Use Case
Search API shall be used to provide a search in an external system.
The external system is accessed via SOAP.
Architecture
Stack of the application would look like this:
- Facet API
- Search API
- Search API integration of external system. (Like search_api_solr)
- Client to handle the connection etc. to the external system. (Like SolrPhpClient)

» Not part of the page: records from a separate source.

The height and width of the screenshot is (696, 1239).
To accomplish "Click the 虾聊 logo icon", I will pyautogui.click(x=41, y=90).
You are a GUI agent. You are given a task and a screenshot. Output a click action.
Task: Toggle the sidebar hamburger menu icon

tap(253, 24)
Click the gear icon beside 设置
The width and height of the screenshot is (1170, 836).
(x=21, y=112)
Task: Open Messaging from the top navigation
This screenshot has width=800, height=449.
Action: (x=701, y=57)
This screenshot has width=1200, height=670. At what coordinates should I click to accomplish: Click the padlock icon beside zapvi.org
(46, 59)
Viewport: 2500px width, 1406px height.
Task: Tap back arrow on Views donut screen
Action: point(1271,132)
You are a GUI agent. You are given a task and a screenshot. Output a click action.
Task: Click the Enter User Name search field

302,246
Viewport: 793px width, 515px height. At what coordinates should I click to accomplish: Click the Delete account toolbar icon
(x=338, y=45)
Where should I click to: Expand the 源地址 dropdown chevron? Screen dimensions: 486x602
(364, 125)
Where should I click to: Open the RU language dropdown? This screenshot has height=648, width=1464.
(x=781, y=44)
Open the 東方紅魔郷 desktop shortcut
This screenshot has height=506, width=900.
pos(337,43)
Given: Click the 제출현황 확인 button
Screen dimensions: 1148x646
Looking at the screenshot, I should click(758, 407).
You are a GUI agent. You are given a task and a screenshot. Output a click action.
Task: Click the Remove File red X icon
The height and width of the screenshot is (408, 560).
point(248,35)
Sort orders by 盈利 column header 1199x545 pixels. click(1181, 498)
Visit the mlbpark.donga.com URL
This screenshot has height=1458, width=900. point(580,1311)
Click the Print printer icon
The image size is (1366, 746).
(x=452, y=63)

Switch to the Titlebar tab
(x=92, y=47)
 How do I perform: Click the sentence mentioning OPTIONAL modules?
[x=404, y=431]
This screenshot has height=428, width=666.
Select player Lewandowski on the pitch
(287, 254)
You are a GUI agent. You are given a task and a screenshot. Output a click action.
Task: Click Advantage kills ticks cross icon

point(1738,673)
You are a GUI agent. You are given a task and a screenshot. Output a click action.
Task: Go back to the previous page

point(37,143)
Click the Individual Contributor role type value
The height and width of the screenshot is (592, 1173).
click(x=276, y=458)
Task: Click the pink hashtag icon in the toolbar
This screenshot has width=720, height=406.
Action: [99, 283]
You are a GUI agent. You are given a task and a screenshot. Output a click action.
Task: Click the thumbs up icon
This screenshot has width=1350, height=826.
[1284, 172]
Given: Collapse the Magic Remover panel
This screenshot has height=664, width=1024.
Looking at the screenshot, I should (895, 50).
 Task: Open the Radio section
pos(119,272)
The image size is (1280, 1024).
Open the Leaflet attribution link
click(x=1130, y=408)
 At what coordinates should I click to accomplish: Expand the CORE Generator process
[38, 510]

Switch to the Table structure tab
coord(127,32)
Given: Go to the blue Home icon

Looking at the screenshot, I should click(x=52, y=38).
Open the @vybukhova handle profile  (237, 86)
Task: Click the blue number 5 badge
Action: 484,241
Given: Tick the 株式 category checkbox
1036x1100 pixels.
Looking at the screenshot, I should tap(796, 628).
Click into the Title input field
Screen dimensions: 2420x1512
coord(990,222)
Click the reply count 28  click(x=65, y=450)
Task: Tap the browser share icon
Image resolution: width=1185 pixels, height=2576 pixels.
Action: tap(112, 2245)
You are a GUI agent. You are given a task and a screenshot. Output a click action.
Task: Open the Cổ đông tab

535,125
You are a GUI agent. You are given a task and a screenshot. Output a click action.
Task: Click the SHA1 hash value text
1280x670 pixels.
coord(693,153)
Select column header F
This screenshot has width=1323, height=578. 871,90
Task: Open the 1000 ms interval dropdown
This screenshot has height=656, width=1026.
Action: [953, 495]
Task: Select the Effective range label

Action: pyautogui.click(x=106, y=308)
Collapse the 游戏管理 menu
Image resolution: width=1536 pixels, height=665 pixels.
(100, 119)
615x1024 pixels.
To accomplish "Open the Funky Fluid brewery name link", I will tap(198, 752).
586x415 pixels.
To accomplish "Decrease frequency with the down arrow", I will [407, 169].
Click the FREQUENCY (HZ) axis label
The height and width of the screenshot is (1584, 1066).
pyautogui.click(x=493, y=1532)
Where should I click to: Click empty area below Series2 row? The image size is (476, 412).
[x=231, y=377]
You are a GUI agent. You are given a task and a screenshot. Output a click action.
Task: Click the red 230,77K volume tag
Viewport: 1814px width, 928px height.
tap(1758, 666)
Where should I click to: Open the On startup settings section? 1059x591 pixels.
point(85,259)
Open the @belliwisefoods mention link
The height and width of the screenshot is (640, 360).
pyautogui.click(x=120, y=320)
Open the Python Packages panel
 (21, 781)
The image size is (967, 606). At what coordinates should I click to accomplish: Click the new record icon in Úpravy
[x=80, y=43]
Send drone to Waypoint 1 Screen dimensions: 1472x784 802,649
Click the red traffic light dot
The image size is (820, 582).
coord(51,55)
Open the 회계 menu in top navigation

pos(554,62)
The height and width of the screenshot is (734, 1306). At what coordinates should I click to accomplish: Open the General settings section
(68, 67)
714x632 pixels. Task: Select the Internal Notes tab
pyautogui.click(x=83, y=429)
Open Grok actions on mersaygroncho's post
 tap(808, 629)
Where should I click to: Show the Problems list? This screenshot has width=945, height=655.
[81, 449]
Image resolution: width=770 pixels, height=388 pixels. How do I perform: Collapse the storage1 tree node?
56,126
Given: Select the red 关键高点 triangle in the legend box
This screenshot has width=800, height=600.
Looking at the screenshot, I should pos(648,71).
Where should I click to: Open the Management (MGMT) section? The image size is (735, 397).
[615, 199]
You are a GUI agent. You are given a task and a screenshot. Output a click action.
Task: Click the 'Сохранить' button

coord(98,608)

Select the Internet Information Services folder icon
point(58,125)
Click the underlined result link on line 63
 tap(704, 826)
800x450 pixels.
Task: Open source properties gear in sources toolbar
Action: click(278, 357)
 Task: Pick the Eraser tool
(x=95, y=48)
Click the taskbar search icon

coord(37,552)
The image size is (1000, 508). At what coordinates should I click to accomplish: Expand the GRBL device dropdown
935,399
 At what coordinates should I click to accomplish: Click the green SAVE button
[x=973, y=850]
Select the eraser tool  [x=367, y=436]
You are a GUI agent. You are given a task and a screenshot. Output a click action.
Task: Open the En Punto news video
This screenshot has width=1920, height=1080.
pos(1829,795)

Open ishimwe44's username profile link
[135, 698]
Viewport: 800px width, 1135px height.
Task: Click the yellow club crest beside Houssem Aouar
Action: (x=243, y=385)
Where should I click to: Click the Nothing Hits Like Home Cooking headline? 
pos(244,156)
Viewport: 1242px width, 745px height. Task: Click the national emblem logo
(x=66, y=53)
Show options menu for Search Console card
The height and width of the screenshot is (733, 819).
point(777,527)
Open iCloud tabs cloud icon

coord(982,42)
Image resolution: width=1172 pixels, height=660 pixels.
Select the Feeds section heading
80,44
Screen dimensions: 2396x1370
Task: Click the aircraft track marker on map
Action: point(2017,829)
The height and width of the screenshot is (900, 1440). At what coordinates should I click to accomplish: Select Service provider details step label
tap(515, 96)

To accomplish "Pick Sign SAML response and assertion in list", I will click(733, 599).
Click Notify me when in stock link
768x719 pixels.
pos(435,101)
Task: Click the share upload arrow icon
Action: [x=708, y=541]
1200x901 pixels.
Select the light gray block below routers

The external system has special needs and has to be configurable (wsdl, credentials), thus a SearchApiService
is created and registered with hook_search_api_service_info
.
And because the external system is a non entity data source, a dedicated SearchApiDataSource
is defined and registered with hook_search_api_item_type_info
.
Issue - chicken egg problem
The SearchApiDataSource
provides meta-data via getPropertyInfo()
and other methods. But in this use case these meta-data are located in the external system. This means we need to connect to the external system to fetch these meta-data. Since the connection properties / methods are decoupled in the specialized SearchApiService
and the index configuration, we need to access these data somehow. Unfortunately the SearchApiDataSource
doesn't know on which index it's currently acting - but without this information it's impossible to figure out which service / configuration has to be used.
Suggested solution
The only way I see how this could be solved is to make the SearchApiDataSource's
index aware.
This would change some of the current usage patterns:
- Pass always a
SearchApiIndex
to the constructor ofSearchApiDataSource's
.
Remove thetype
parameter - we can use$index->item_type
instead. - Remove the index parameter on these methods (and change the constructs in which they are called):
startTracking()
stopTracking()
trackItemInsert()
trackItemChange()
trackItemQueued()
trackItemIndexed()
trackItemDelete()
getChangedItems()
getIndexStatus()
To verify I missed nothing in the above description I rewrote the whole code according to my suggestion. Attached patch was created using the facetapi branch of the dedicated sandbox.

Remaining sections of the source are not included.